Summary of the Story
Red Shell and his sister Wild Sage were rescued by their uncle Big Wave after a plague. At first, they are protected in a great forest. However, Wild Sage is kidnapped by a giant and taken to the Island of Skeletons.
Red Shell continues to live a protected life in the forest. Big Wave warns him never to cross the magic line that keeps him protected. For a while, he is happy to listen. However, one day, a man approaches Red Shell with the promise of hunting beautiful birds. The idea seduces Red Shell, and he follows the man.
The man takes him to a cave on a rocky island in the center of a big lake. Red Shell eats a little bit of the man’s food and stays the night.
Then he goes on to the Island of Skeletons. Once there, Red Shell conquers the giant and rescues his sister. Furthermore, the people whose bones were scattered all over the land all come back to life.
Symbolism in the Folktale
We can look at the symbolism in this folktale with an eye towards understanding the process of individuation.
At first, Red Shell lives in a forest. The forest is both a place of safety and a place where you can get lost. In this way, it is symbolic of the unconscious. It is no coincidence that Red Shell starts out here. You’ll find that in many folktales, the main character begins in an unconscious state.
Red Shell follows a man out of the safety of the forest. This man is his shadow. Think about how scary and dangerous it is to be with a stranger in a cave at the center of a big body of water. Getting to know your shadow is scary business. However, by befriending it, Red Shell can move forward.

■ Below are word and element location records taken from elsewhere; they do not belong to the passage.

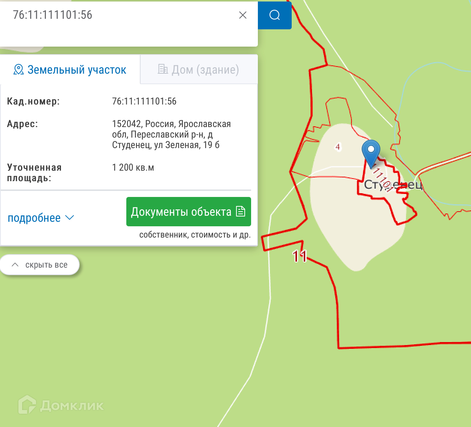This screenshot has width=471, height=427.
Task: Click the land plot pin icon in tab
Action: 18,70
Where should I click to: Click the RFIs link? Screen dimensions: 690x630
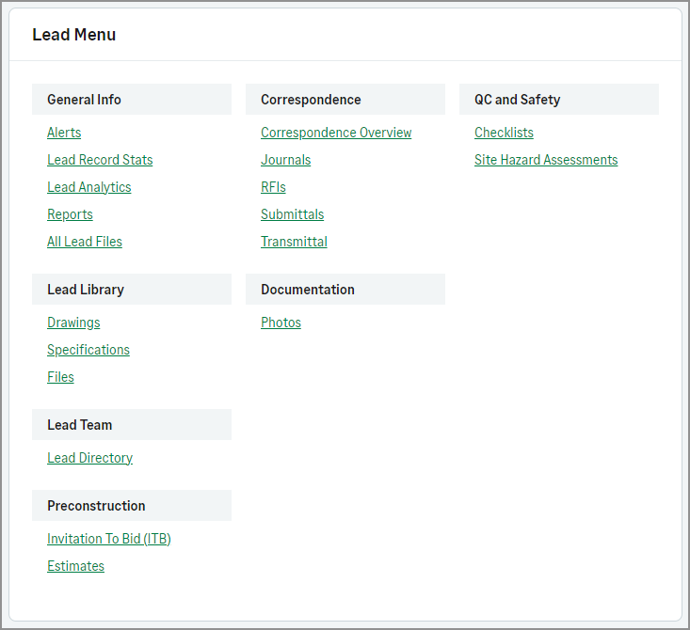click(x=273, y=187)

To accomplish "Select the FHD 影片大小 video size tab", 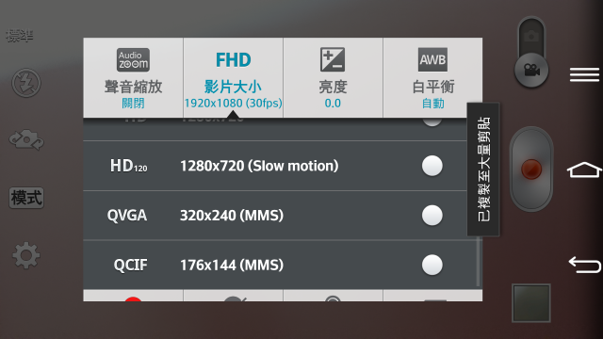I will 233,77.
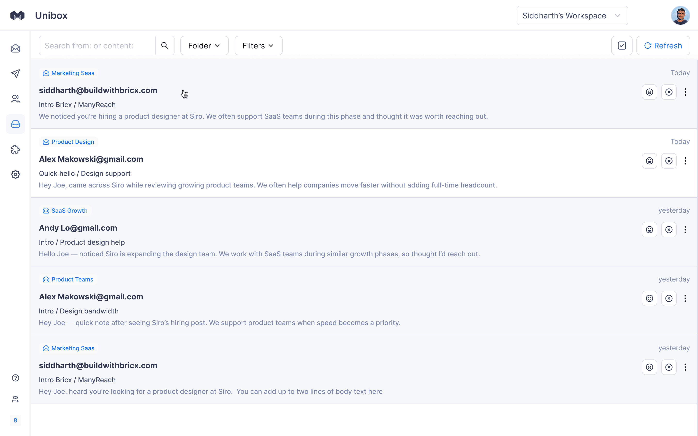The height and width of the screenshot is (436, 698).
Task: Toggle the select-all checkbox near Refresh
Action: click(622, 46)
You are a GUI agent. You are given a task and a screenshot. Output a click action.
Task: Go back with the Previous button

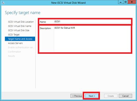point(77,96)
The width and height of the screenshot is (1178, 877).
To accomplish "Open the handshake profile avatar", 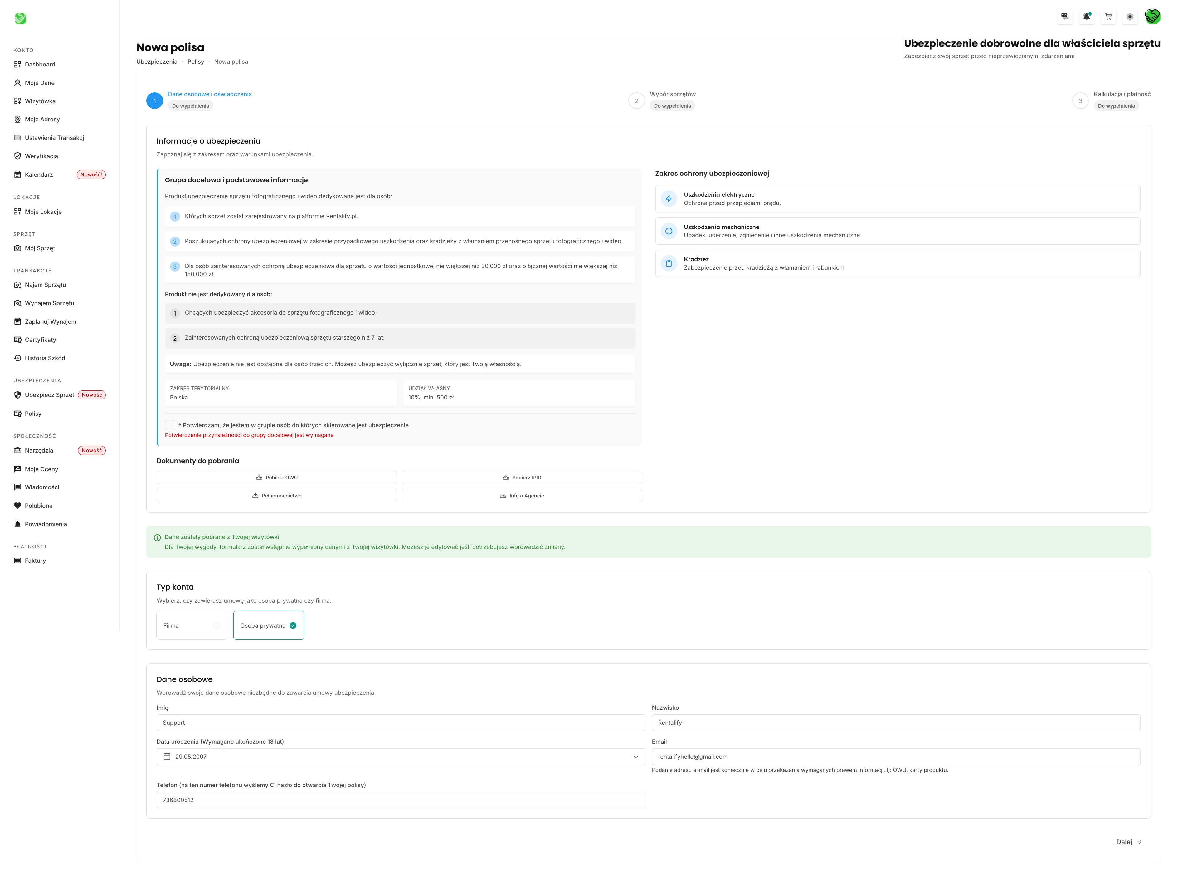I will (x=1152, y=16).
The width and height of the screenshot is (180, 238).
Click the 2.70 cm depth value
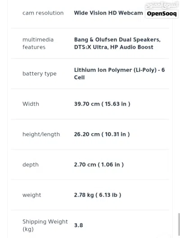99,165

Wild Sage is Red Shell’s sister in the story. However, she actually represents his anima, or feminine side. When Red Shell was living comfortably in the forest, he didn’t seem to miss her. He was unconscious of her.
However, he eventually came into awareness. Then he went and saved her. He united the male and female aspects of himself.
Working with Folktales in Therapy
We can use folktales like this one to better understand our own current struggles.
For example, a man in disagreement with his wife might find new insight when using this fairy tale as a lens. He might be able to see that he has disowned his own shadow parts. Healing them could reduce some of the conflict.
Furthermore, he might think he has a problem with his wife’s actions. However, through therapy, he may come to realize this is actually related to his own anima. Recognizing that all men go through journeys like this one, he can see the bigger picture. This opens up new doors for his own individuation.